Memories flared within him—faces of comrades long gone. Toge, his best mate who’d died defending a tiny village. Uta, the woman he’d once loved, who’d given her life to stop a monstrous horror. And his students... young souls snatched away too soon by the cruel world of sorcery.
“Well then,” he whispered inwardly, “looks like I’ll be seeing them again.”
Darkness closed over his vision. He was certain—dead certain—this was the end.
Until, quite unexpectedly, Urotasu opened his eyes.
What greeted him wasn’t a sky of smoke and ash, but a carved wooden ceiling with classic patterns—a warm, homely ceiling.
“Oi, am I hallucinating now?” he muttered, trying to sit up. “Or is this some cheap trick of Anukus? Maybe... maybe this is that limbo thing Buddha talks about before you get chucked into your next life?”
He felt different—lighter, but weaker too. Incredibly weak. His body thin, almost frail. The room around him was styled like something straight out of medieval Europe, filled with elegant, old-fashioned furniture.
With wobbly steps, Urotasu made his way to a standing mirror. What he saw nearly knocked him flat.
“Bloody hell! Is this me in the afterlife? I look worse than when I had food poisoning!”
The face staring back was his... only far younger. He was in the body of a scrawny teen with pale skin. The silver hair and blue eyes were still there, but his face bore the look of someone half-dead—sunken cheeks, hollowed eyes, practically a walking corpse.

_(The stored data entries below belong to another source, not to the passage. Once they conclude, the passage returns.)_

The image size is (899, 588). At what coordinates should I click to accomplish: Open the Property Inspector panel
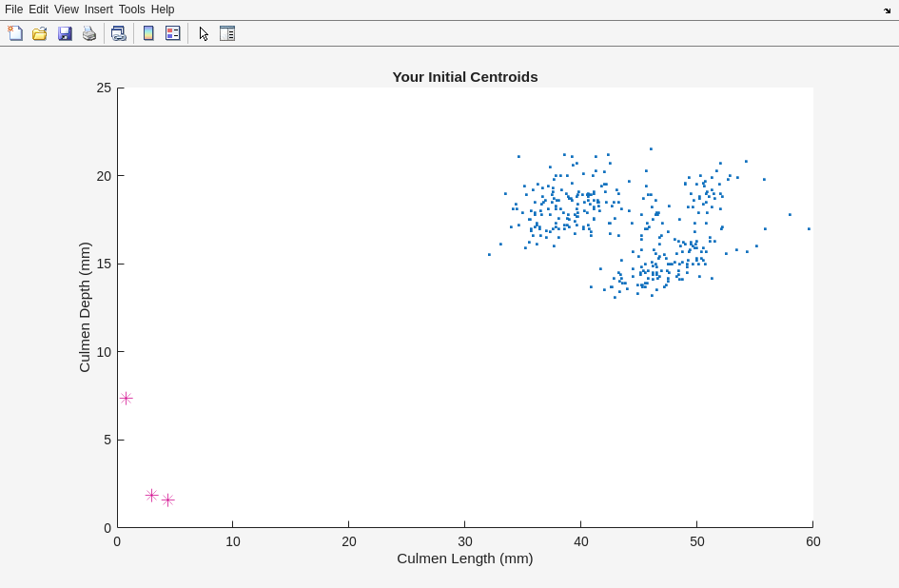pos(227,33)
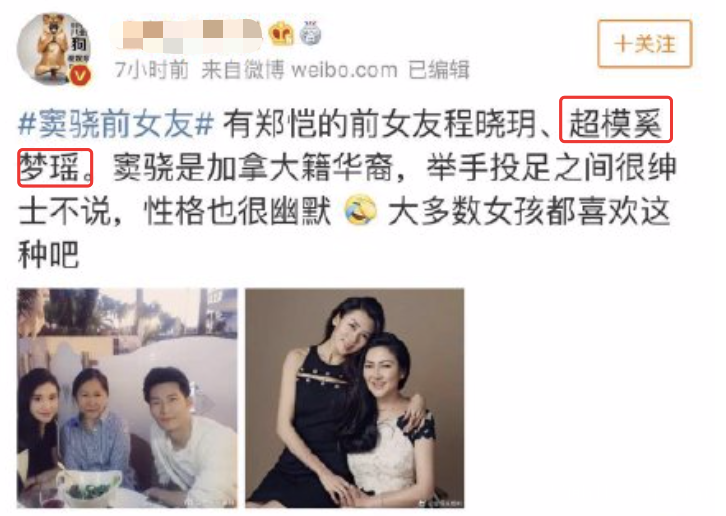Click the final line text 种吧
Screen dimensions: 726x516
[49, 254]
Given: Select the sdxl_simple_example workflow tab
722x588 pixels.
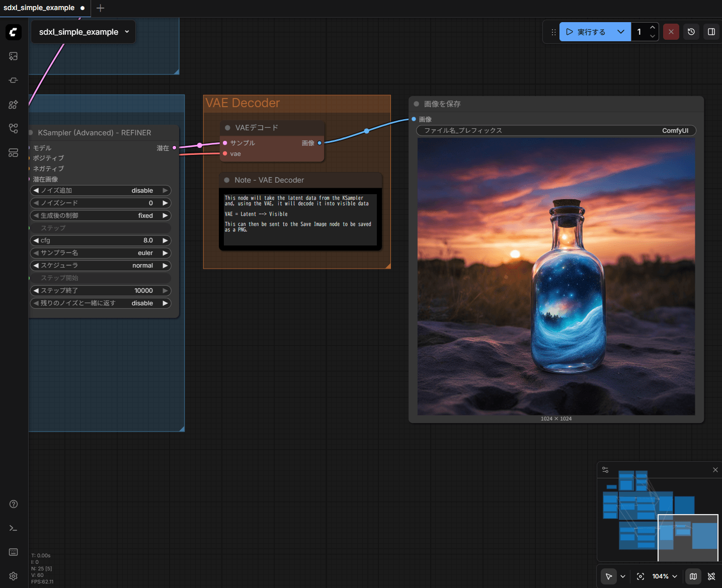Looking at the screenshot, I should tap(39, 8).
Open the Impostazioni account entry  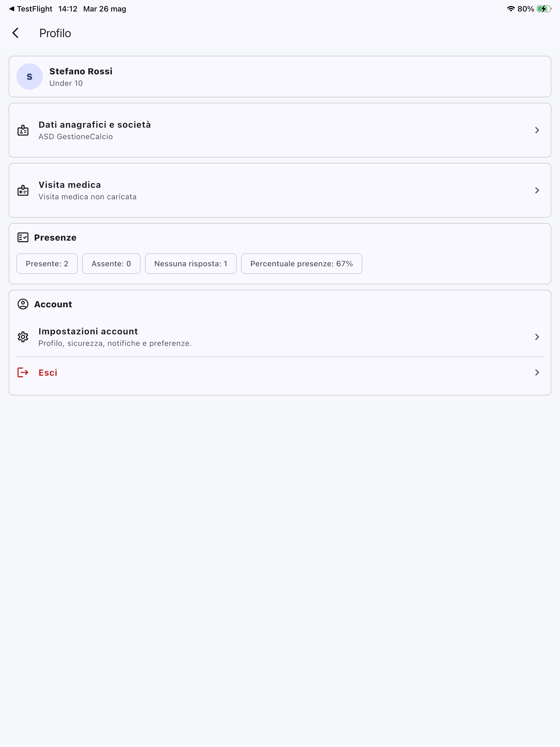point(280,337)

Yet somehow, his missing limbs were back—his right arm and left leg as whole as if they’d never been torn off.
But one thing stood out. On his forehead, just to the left, was a stitched scar shaped like a lightning bolt, running from his hairline almost down to his brow.
“And when did I get a scar that looks like some knock-off superhero logo?” he muttered, poking at it. “Pretty sure Anukus didn’t whack me there.”

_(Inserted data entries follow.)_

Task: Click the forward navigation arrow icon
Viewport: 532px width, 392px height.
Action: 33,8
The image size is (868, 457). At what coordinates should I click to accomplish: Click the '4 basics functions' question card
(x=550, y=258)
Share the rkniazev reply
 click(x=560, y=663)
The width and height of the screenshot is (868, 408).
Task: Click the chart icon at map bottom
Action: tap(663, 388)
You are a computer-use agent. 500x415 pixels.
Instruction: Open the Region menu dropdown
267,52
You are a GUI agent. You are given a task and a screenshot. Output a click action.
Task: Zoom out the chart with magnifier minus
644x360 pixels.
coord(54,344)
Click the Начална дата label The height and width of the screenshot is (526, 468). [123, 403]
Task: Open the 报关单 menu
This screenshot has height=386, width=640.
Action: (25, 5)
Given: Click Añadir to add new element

As he stood there, lost in his daze, the door creaked open. A young girl stepped in, carrying a basin of water and a clean cloth. She had neat pink hair tied back and bright amber eyes, dressed in a spotless maid’s uniform.

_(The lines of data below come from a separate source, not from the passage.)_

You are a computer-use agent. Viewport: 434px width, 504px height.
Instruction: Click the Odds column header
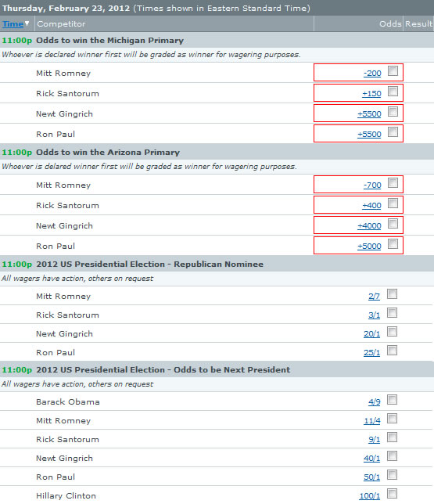[390, 23]
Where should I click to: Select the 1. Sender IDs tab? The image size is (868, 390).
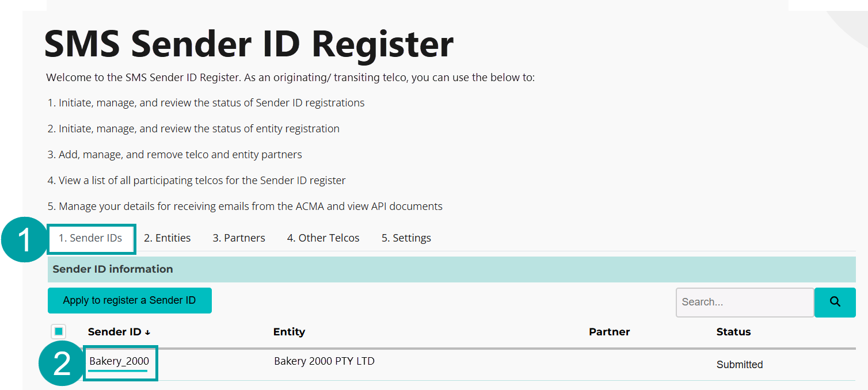(x=91, y=238)
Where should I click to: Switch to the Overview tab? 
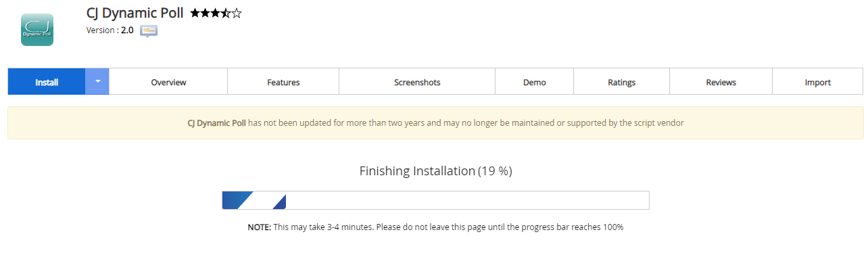pyautogui.click(x=168, y=82)
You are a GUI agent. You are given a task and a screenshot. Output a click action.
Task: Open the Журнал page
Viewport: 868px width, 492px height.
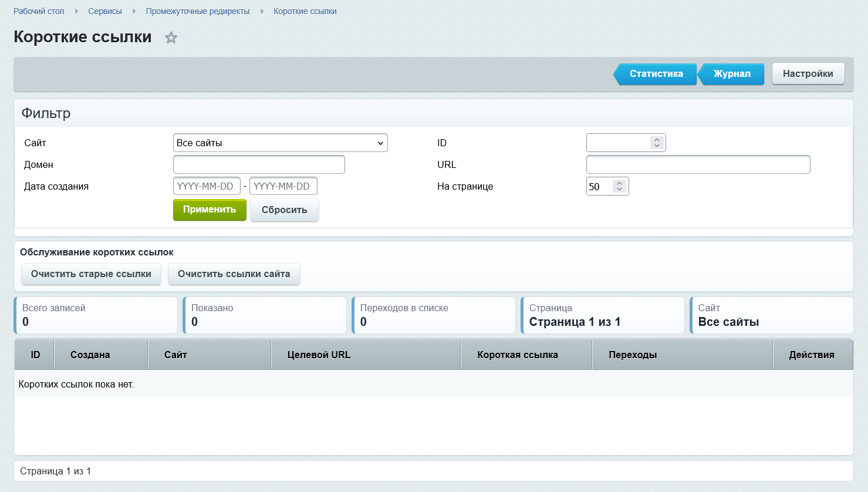(731, 74)
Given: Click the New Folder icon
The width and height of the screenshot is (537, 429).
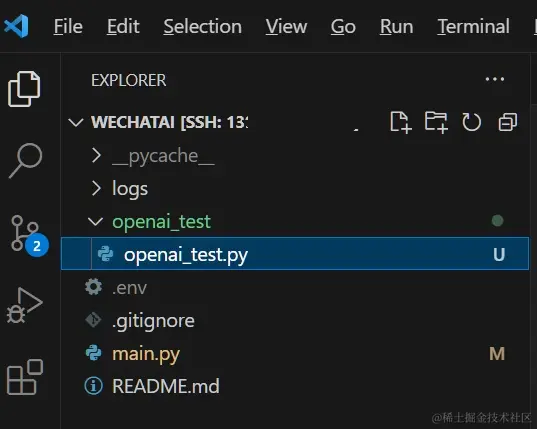Looking at the screenshot, I should tap(436, 122).
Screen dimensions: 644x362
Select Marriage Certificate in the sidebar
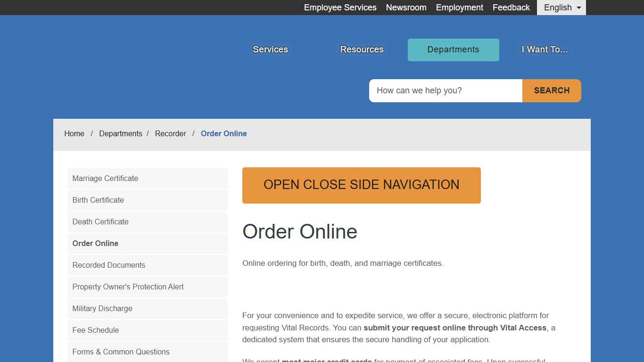[105, 178]
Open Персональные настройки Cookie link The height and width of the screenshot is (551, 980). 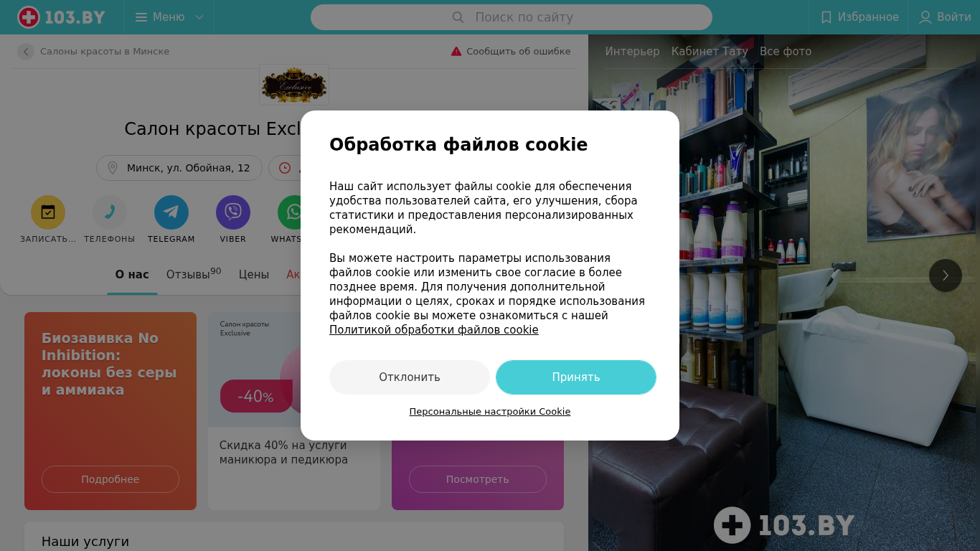coord(490,412)
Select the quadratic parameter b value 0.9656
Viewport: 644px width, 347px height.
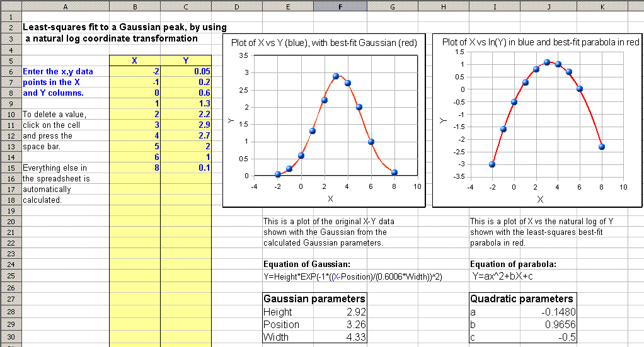pos(549,325)
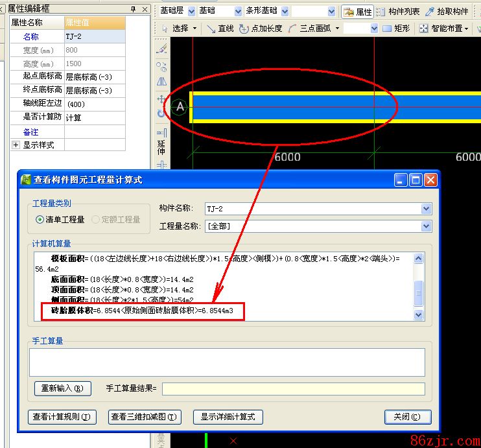Open the 构件名称 TJ-2 dropdown
Screen dimensions: 481x448
point(426,209)
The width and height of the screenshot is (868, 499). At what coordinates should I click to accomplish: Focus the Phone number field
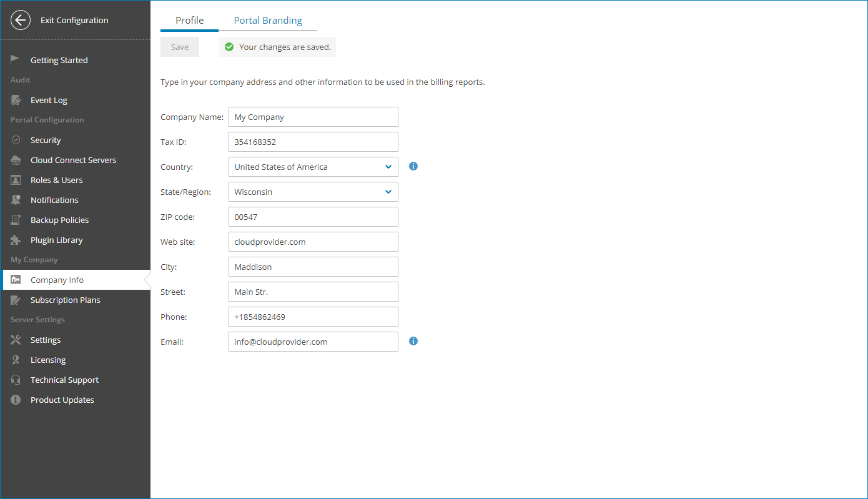(313, 317)
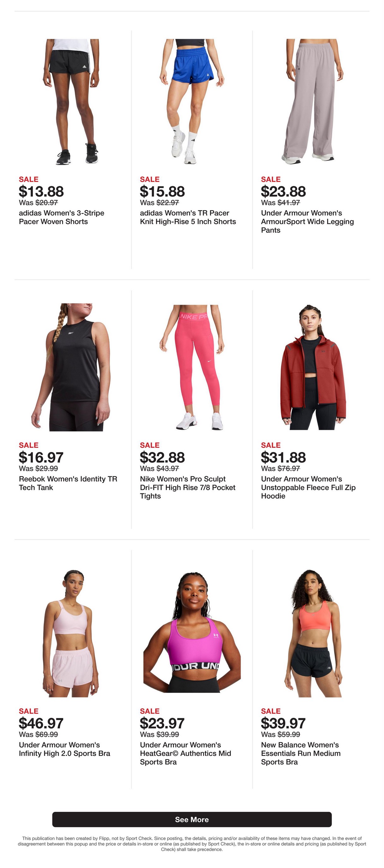Open the adidas TR Pacer Knit High-Rise Shorts title
This screenshot has width=384, height=868.
[x=188, y=217]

The moment she spotted Urotasu at the mirror, her eyes widened in shock. The basin slipped from her hands with a loud clatter, water splashing everywhere.
“Master Duncan!” she gasped, covering her mouth with both hands.
And right then, without thinking, Urotasu blurted out a name he had no idea he even knew.
“Phoebe?”
It tumbled from his lips as if he’d known her all his life. Though he was certain he’d never met a girl called Phoebe before.
“Well,” he thought, breaking into a grin, “this definitely isn’t a cheap trick... or the afterlife. This is shaping up to be something a lot more interesting.”
Questions swirled in his head. Who the hell was Duncan? Why did the girl call him that? And how on earth did he know her name?
One thing was certain—his life had just been flipped on its head. And weirdly enough, even in the middle of this utterly bonkers situation, Urotasu felt a strange sense of familiarity. As if a forgotten memory sat quietly in the back of his mind... waiting to be remembered.